Passer de la location entre particuliers à la gestion de flotte
Elon Musk a parlé pendant des années d'un réseau de taxis robotisés à faible coût et à grande échelle. Les premières idées se concentraient principalement sur les propriétaires individuels. Dès 2016, il a suggéré que les propriétaires de Tesla équipés de logiciels de conduite autonome pourraient un jour connecter leurs véhicules à une plateforme afin de les louer lorsqu'ils ne sont pas utilisés et d'en tirer un revenu.
Cette idée a ensuite été appelée Tesla Network. À l'événement Autonomy Day en 2019, Musk a également déclaré que les propriétaires pourraient intégrer leurs véhicules autonomes à l'application de mobilité de Tesla, tout comme on se connecte à une plateforme de covoiturage. En 2020, il a même prédit publiquement que Tesla lancerait des taxis robotisés autonomes dans certaines régions l'année suivante.
Cependant, ce modèle n'a pas été réellement mis en œuvre. Par la suite, Tesla a concentré ses efforts sur les tests et l'exploitation autonome, en commençant par des tests de taxis robotiques avec le Model Y, puis en passant au Cybercab spécialement conçu.
Le formulaire libère un signal de collaboration
Le formulaire d'intention le plus récent, qui mentionne des expressions telles que « Aidez-nous à construire un réseau de taxis robotisés », suggère que Tesla pourrait ne plus maintenir une approche entièrement autonome, mais envisager d'ouvrir certaines opérations à des tiers.
- Acheter la flotte Cybercab
- Construire des hubs et des infrastructures de transport
- Participer à une collaboration d'événement ou à d'autres formes
Actuellement, Tesla n'a pas précisé quel modèle précis sera adopté à l'avenir, ni révélé si des tiers pourraient posséder directement les véhicules, les exploiter de manière indépendante ou assumer uniquement une partie des responsabilités de gestion.
Le segment de la gestion de flotte compte déjà des concurrents.
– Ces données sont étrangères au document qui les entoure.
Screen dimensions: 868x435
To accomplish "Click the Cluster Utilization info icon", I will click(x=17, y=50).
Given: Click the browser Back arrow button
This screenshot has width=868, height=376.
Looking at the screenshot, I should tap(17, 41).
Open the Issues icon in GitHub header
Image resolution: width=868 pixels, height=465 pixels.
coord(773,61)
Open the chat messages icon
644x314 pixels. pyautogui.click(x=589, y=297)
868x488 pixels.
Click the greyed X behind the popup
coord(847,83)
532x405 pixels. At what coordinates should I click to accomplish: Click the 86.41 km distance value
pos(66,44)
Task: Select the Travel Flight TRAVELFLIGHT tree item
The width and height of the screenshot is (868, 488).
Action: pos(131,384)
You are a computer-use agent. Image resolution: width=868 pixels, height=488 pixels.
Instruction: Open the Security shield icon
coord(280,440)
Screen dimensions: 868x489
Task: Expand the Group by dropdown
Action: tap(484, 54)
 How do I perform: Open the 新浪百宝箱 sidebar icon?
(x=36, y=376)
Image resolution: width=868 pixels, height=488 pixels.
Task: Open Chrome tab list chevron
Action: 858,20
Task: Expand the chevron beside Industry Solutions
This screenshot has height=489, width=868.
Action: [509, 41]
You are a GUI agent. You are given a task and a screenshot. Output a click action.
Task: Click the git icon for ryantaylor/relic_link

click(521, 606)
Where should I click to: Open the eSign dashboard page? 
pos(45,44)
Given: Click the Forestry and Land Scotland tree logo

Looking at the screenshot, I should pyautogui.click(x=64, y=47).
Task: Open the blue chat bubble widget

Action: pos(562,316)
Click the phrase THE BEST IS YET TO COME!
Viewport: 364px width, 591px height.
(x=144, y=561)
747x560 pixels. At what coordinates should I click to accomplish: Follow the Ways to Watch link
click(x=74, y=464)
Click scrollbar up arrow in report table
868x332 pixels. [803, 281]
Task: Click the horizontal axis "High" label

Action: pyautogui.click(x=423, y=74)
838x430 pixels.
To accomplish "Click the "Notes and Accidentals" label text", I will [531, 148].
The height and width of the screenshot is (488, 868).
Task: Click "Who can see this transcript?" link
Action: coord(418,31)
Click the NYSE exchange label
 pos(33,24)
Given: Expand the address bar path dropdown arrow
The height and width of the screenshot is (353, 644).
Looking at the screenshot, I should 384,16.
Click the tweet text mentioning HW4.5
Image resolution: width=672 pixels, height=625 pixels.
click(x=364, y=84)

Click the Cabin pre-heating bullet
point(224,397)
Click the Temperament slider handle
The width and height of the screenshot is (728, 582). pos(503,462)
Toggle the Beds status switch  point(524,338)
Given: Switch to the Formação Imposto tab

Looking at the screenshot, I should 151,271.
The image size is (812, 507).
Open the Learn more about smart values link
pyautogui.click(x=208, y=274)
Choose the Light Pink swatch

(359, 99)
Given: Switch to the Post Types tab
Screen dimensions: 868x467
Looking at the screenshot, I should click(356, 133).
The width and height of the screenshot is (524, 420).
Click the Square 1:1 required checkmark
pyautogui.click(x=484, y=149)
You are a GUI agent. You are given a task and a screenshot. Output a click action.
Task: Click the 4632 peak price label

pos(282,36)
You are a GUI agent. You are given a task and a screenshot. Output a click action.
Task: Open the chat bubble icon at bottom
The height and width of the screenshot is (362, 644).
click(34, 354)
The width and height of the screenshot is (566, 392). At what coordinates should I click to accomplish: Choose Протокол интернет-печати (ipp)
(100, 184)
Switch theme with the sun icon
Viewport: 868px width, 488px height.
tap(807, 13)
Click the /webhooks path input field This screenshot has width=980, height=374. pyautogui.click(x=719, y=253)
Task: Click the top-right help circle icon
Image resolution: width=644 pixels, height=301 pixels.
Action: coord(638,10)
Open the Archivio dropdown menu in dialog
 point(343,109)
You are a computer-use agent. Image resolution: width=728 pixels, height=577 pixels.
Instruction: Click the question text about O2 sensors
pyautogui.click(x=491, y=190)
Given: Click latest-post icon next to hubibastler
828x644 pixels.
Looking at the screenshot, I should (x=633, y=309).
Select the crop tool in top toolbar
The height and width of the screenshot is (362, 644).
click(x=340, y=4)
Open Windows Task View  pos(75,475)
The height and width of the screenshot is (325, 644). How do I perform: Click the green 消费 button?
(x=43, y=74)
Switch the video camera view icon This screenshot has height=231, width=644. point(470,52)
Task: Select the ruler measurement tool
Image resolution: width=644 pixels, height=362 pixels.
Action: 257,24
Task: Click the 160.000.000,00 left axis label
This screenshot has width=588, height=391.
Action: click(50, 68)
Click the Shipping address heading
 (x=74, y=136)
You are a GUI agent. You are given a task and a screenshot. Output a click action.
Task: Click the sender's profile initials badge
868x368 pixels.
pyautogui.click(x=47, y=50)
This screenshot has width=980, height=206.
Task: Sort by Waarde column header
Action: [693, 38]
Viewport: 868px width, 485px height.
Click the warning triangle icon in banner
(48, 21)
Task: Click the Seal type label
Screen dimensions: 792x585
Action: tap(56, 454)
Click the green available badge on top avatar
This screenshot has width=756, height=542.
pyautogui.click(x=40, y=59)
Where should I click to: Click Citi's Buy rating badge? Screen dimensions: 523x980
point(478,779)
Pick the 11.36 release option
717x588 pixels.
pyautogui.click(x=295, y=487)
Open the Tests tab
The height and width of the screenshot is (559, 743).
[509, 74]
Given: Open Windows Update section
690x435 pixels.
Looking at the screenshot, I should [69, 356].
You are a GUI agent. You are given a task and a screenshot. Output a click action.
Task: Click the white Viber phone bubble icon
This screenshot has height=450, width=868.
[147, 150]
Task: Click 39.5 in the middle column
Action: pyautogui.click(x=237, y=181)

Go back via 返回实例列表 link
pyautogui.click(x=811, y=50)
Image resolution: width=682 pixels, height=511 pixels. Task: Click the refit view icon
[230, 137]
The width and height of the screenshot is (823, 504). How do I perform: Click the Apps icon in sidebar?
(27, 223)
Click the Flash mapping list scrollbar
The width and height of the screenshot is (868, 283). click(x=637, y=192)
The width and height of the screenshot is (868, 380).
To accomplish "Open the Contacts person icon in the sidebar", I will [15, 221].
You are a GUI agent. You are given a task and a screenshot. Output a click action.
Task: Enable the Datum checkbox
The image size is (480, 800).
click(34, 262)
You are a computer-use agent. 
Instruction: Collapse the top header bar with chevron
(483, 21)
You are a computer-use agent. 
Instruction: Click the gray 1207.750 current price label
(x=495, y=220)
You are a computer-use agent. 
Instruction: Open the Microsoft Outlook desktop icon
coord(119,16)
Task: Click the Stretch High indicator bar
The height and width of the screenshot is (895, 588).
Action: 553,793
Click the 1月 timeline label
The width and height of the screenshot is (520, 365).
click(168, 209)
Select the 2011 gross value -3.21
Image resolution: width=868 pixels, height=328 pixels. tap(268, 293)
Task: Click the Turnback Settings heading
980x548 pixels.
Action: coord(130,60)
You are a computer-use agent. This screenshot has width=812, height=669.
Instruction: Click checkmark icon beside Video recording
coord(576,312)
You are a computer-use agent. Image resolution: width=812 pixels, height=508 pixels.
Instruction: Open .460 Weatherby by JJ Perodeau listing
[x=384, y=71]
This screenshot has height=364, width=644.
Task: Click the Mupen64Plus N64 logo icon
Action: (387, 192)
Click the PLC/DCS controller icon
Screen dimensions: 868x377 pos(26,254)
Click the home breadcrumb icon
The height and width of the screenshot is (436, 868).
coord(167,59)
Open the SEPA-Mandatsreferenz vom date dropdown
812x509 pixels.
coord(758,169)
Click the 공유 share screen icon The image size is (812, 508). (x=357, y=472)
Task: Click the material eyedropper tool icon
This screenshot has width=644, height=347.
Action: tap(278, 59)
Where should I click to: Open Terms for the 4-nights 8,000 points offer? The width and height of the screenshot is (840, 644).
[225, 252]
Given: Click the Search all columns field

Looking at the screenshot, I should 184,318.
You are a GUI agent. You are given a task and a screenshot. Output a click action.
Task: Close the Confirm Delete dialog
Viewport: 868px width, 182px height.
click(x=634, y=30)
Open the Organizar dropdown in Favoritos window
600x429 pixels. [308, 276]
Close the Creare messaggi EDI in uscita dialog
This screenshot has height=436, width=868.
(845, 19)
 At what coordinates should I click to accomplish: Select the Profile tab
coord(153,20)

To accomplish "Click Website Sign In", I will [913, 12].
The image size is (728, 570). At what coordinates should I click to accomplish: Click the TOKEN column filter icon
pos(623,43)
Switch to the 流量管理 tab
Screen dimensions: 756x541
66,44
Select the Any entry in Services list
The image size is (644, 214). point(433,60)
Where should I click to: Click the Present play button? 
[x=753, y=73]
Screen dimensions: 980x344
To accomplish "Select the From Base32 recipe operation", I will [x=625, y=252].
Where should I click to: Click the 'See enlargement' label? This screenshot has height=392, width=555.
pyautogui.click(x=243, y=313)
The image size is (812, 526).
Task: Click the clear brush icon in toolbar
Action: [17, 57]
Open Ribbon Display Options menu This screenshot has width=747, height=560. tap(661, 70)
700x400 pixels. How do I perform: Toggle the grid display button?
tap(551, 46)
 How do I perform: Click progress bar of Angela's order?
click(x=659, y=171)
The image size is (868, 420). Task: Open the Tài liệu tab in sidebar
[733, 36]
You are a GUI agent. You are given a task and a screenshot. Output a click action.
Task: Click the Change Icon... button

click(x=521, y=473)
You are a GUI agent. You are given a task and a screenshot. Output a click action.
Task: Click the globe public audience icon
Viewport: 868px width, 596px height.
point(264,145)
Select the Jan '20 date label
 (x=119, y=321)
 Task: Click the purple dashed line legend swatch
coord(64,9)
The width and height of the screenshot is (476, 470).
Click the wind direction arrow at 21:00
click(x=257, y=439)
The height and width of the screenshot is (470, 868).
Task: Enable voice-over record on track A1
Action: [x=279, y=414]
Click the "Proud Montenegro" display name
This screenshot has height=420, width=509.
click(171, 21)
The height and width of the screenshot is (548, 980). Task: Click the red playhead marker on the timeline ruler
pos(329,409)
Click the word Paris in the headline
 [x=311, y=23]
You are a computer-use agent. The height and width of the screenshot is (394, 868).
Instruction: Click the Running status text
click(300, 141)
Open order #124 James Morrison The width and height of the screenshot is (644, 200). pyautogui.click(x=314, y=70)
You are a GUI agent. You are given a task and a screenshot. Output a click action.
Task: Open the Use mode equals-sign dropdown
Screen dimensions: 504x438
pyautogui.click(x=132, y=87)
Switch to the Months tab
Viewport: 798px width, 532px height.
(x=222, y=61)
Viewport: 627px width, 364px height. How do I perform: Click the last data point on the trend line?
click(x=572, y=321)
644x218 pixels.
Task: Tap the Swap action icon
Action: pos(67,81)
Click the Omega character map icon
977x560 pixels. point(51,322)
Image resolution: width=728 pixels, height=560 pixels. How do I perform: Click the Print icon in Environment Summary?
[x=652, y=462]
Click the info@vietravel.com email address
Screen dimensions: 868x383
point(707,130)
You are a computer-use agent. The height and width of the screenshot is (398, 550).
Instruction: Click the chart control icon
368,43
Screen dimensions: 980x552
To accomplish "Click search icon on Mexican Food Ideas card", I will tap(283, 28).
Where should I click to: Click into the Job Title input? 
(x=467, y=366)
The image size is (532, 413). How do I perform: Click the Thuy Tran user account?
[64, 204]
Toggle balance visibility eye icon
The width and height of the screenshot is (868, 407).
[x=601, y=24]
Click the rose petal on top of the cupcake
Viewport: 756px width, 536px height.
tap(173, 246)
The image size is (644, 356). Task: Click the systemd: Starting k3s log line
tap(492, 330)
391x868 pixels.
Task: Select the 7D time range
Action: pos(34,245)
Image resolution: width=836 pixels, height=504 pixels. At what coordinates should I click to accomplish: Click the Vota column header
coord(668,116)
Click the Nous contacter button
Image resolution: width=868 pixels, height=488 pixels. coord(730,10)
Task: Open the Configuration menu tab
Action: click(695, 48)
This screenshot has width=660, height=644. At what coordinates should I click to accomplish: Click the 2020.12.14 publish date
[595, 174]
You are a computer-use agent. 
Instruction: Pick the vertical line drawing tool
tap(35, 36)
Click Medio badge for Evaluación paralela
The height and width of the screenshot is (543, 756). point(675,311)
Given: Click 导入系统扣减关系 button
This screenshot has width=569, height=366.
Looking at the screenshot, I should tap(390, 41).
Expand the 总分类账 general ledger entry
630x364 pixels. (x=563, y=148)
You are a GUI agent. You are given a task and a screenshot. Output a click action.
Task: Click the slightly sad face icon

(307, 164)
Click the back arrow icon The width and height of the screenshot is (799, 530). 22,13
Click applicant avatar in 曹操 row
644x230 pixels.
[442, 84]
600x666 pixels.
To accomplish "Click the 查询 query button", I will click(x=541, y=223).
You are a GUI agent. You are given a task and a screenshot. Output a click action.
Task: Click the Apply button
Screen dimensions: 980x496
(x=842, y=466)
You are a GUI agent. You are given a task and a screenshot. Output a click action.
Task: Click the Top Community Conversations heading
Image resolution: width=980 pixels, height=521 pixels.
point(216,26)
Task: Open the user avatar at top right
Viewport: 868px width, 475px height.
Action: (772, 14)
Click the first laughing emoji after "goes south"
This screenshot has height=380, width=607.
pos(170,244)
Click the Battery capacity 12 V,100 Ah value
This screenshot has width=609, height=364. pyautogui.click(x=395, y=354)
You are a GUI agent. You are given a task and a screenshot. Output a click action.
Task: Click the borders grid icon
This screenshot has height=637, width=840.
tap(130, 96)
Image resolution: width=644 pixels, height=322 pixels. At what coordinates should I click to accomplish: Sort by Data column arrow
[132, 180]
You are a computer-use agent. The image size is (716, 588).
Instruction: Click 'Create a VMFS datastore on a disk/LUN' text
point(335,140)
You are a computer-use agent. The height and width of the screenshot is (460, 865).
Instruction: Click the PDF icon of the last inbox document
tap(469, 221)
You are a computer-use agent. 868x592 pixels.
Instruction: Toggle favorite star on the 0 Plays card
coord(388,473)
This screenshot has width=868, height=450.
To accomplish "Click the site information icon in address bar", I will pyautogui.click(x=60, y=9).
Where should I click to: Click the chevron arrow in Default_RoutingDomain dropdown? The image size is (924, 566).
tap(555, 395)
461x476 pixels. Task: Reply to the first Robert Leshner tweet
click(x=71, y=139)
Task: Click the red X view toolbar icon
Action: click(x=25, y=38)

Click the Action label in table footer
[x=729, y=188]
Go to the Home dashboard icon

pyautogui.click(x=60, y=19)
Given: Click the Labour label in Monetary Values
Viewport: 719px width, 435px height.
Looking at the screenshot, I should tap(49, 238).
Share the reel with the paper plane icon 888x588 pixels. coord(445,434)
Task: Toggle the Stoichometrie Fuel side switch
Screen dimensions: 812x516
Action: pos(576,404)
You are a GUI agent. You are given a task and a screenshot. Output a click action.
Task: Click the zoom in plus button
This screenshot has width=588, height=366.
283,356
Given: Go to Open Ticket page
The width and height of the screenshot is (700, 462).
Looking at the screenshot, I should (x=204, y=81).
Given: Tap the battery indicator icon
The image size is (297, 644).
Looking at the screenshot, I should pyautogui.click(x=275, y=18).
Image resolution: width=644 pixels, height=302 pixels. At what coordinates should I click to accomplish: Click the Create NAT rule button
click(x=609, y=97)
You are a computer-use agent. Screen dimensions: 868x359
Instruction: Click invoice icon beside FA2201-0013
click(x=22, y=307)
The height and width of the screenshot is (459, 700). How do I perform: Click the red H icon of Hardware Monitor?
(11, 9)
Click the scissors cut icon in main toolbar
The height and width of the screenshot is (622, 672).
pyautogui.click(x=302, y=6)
Alors que le marché des taxis autonomes se réchauffe, les entreprises spécialisées dans la gestion de flottes de véhicules autonomes augmentent. TechCrunch mentionne que l'entreprise africaine de fintech Moove élargit son activité de gestion de flottes autonomes. L'entreprise a initialement principalement fourni des services de financement de véhicules aux conducteurs de VTC.
Moove a levé 250 millions de dollars le mois dernier, atteignant une évaluation de 2,1 milliards de dollars. L'entreprise fournit actuellement des services d'exploitation de flotte à Waymo à Phoenix, Miami et Las Vegas, et prévoit d'étendre ses opérations à Londres. Son PDG avait déclaré précédemment à TechCrunch que l'entreprise prévoyait également de détenir ces véhicules à l'avenir.
Outre Moove, Uber collabore également avec des entreprises de gestion de flottes telles qu'Avomo et New Horizon dans sa stratégie sur le marché des taxis robotisés, tandis que des entreprises traditionnelles de location de voitures comme Avis et Hertz cherchent également des opportunités dans ce domaine.
Si Tesla ouvre finalement le Cybercab aux opérateurs de flottes externes, davantage d'opérateurs de taille moyenne et petite pourraient entrer sur le marché. Cela aiderait Tesla à déployer plus rapidement son réseau et à accélérer l'expansion de son activité de taxi robotique.